Word and element location records:
## Start

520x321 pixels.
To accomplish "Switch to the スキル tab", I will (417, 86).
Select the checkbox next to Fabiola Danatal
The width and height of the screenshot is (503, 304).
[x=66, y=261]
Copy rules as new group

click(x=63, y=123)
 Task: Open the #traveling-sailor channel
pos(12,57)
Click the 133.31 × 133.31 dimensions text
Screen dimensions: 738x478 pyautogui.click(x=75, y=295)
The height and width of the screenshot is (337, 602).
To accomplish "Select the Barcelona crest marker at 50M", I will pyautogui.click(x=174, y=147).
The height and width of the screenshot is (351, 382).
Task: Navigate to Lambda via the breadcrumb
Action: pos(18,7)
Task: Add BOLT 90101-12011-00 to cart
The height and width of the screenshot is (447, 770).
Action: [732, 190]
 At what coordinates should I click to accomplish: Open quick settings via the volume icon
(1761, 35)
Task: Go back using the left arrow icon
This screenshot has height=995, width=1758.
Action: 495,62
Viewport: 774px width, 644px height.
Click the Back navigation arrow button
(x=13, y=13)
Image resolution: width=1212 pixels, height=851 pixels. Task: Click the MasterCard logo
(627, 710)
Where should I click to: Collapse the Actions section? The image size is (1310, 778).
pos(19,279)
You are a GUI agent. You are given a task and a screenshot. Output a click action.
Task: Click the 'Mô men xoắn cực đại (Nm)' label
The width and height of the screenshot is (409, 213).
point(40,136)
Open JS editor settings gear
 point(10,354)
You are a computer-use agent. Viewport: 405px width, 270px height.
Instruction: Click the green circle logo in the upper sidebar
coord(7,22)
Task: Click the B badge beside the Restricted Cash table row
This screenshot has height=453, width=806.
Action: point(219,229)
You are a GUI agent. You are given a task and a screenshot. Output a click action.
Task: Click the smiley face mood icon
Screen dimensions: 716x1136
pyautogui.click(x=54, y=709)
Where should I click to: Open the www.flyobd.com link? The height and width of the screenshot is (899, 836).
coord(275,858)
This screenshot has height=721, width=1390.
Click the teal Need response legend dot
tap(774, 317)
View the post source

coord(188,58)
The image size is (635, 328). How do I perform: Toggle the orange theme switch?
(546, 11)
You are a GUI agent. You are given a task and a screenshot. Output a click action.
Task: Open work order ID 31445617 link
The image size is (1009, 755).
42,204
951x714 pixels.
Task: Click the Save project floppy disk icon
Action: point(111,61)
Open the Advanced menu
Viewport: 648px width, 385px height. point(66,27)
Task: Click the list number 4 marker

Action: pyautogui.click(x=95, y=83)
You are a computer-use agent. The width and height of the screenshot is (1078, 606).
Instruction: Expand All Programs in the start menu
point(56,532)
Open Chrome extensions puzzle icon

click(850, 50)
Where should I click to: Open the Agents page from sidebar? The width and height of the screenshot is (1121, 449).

## End

TASK TO CARRY OUT →
Shift every number in the answers (the coordinates and the one viewport size) up by 51 and rewrite the lines from the one containing "Open the Advanced menu" through the end of the records above, both included, with every request kept as is.

CORRECT OUTPUT →
Open the Advanced menu
Viewport: 699px width, 436px height. point(117,78)
Task: Click the list number 4 marker

Action: pyautogui.click(x=146, y=134)
You are a computer-use agent. The width and height of the screenshot is (1078, 606).
Instruction: Expand All Programs in the start menu
point(107,583)
Open Chrome extensions puzzle icon

click(901, 101)
Where should I click to: Open the Agents page from sidebar? The width and height of the screenshot is (1121, 449).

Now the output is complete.